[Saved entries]
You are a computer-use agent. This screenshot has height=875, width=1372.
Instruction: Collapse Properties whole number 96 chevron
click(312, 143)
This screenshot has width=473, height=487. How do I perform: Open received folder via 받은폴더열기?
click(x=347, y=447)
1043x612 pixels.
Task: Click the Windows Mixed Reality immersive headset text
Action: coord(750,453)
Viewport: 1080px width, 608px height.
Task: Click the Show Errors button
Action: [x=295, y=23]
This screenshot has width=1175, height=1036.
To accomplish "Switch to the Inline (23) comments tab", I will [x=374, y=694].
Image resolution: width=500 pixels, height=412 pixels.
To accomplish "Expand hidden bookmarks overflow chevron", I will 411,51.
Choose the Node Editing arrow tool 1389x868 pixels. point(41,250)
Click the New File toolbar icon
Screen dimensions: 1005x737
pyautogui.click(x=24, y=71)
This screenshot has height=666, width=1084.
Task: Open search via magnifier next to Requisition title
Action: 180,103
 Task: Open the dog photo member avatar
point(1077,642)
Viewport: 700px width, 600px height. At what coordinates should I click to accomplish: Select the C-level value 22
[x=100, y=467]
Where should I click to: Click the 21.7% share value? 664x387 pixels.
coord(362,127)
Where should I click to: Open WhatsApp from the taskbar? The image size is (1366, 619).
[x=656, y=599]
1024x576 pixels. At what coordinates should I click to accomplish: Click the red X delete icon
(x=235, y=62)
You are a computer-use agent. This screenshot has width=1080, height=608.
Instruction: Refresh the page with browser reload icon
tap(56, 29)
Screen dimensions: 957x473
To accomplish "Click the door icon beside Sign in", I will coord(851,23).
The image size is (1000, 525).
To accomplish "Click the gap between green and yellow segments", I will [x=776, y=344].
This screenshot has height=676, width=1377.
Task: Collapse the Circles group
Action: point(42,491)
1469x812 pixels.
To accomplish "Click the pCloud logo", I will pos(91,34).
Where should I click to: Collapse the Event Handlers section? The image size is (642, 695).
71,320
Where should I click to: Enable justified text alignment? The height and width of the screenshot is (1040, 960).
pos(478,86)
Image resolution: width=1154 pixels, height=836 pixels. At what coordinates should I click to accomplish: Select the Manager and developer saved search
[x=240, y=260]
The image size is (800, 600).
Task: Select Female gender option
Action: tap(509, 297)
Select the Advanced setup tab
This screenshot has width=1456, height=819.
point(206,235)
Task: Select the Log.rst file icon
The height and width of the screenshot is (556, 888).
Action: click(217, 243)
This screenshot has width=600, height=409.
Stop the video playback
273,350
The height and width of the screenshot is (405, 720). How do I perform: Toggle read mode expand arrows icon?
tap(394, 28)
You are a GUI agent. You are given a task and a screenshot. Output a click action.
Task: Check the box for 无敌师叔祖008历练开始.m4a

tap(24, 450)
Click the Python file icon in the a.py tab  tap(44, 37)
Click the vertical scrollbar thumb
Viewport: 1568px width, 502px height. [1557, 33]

Aim of the task =
The lines you need are those with the word "agent"; list them from the entries.

Answer to the problem =
You are a computer-use agent. This screenshot has height=875, width=1372.
You are a computer-use agent. This screenshot has width=1080, height=608.
You are a GUI agent. You are given a task and a screenshot. Output a click action.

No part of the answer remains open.